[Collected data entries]
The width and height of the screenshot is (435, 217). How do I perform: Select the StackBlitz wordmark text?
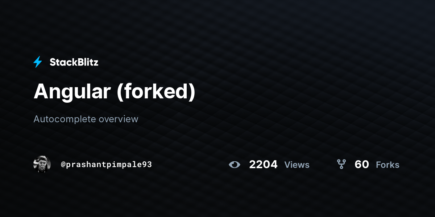pyautogui.click(x=74, y=62)
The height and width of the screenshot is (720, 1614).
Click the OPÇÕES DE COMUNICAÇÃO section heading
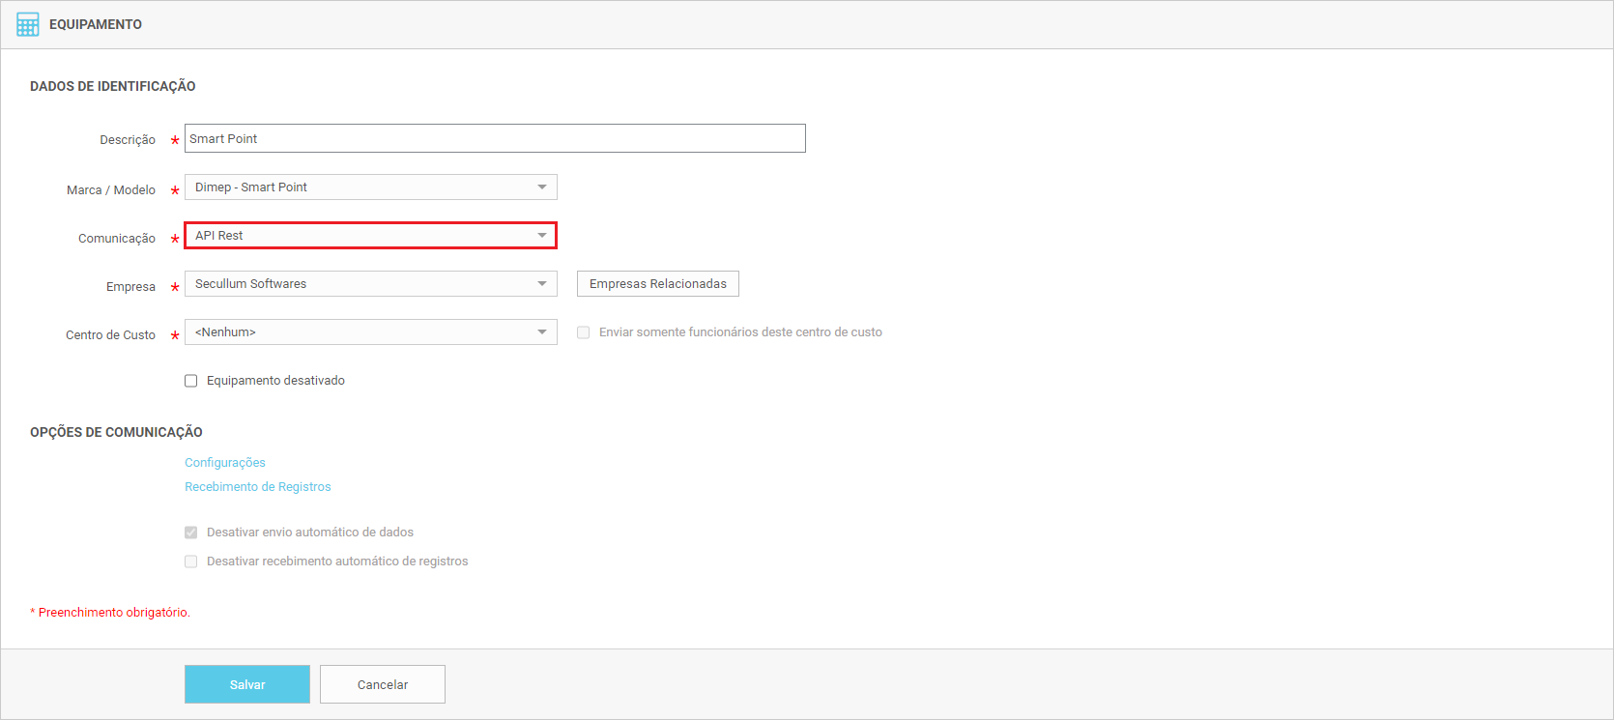click(116, 432)
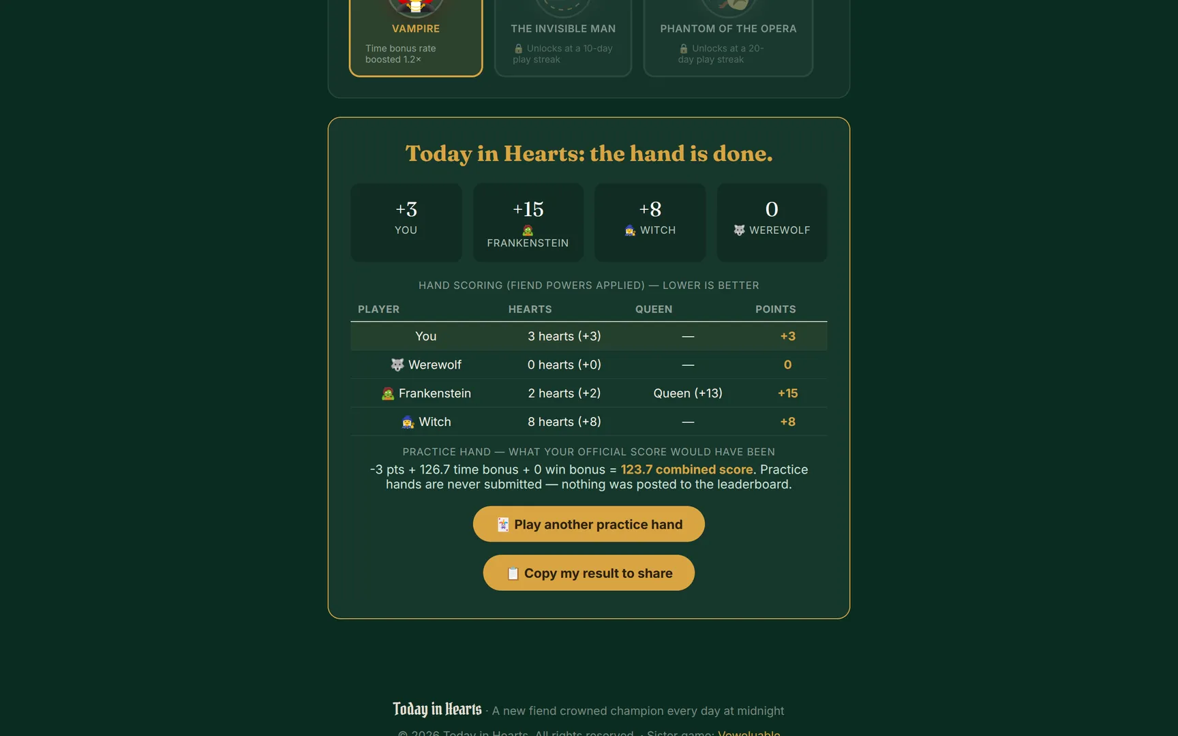
Task: Click the POINTS column header
Action: (x=776, y=309)
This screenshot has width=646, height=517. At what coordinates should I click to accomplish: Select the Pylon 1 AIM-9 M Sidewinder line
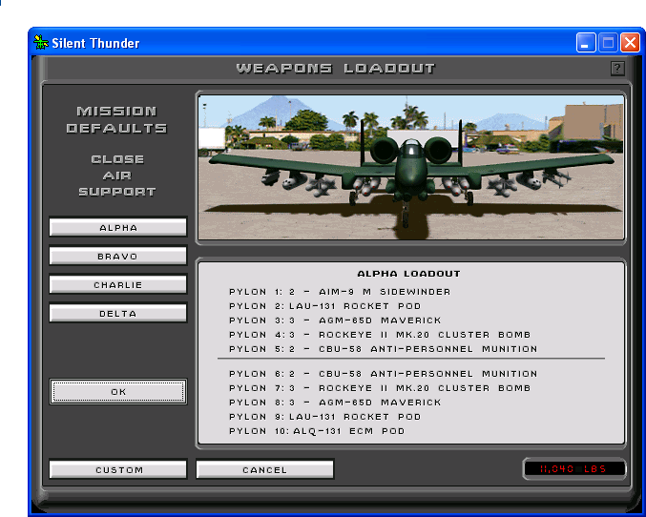(x=340, y=292)
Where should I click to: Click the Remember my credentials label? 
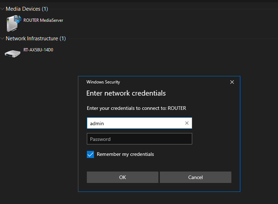(125, 154)
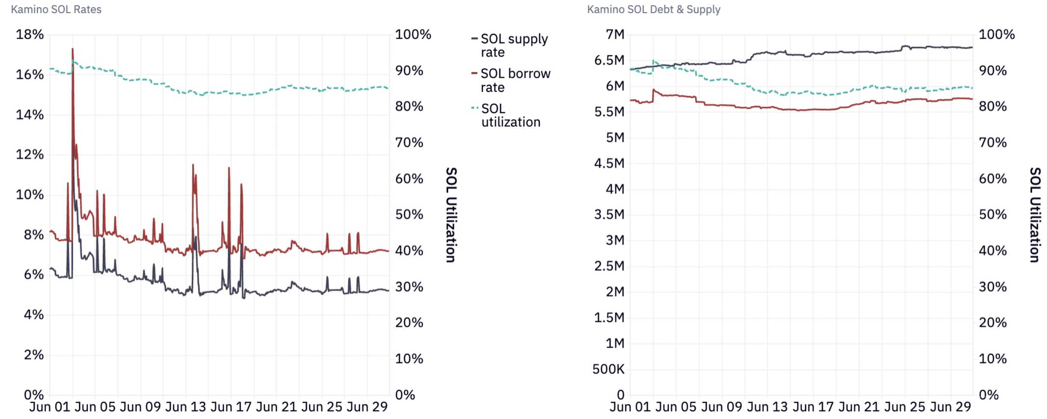Click the red SOL borrow rate legend marker
Viewport: 1047px width, 419px height.
[474, 74]
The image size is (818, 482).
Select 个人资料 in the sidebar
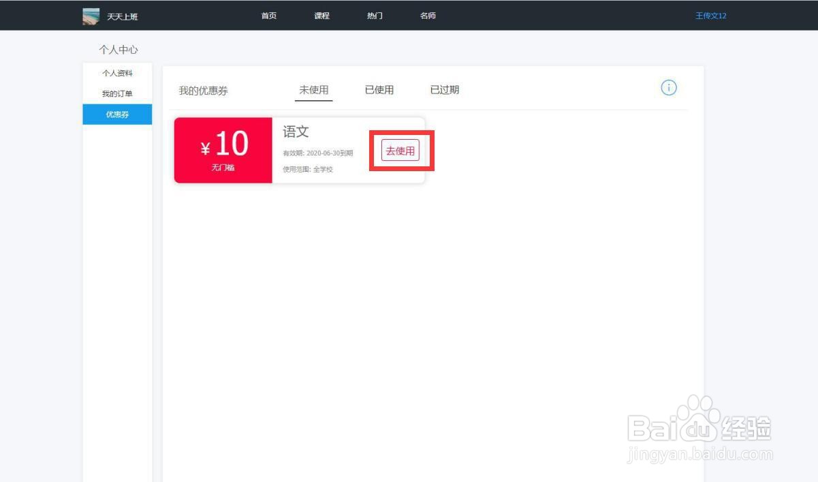[116, 73]
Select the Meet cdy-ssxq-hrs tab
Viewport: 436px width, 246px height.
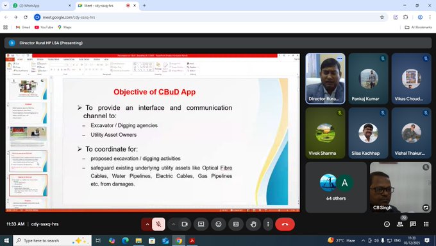click(x=107, y=6)
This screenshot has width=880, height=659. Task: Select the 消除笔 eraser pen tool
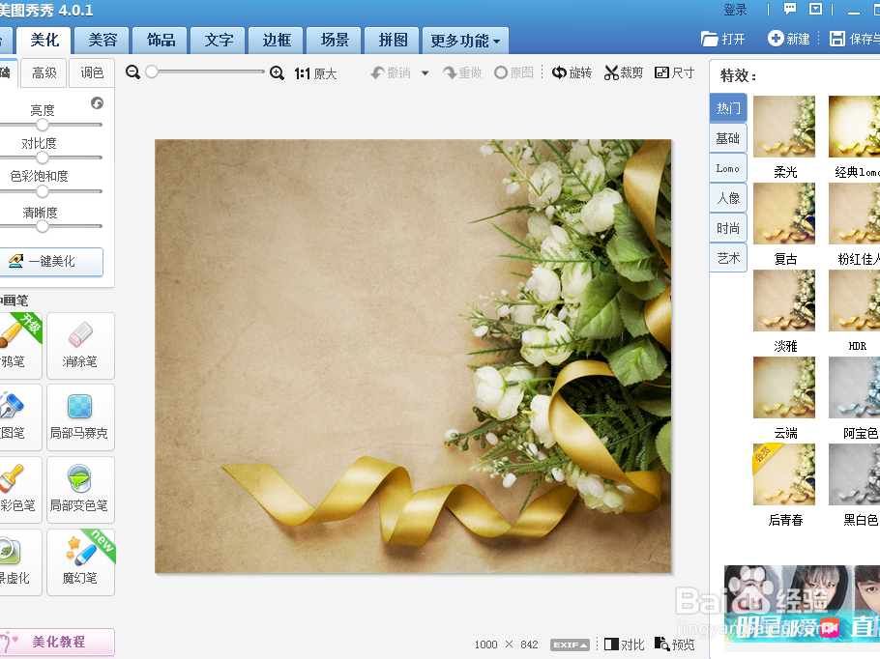tap(80, 346)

Work to be completed — Output exactly the lines from the line containing "Select 个人资料 in the sidebar" through the last line of the records, both included, and leave out every picture.

Answer —
Select 个人资料 in the sidebar
[116, 73]
Select the Meet cdy-ssxq-hrs tab
Viewport: 436px width, 246px height.
click(x=107, y=6)
This screenshot has width=880, height=659. Task: Select the 消除笔 eraser pen tool
tap(80, 346)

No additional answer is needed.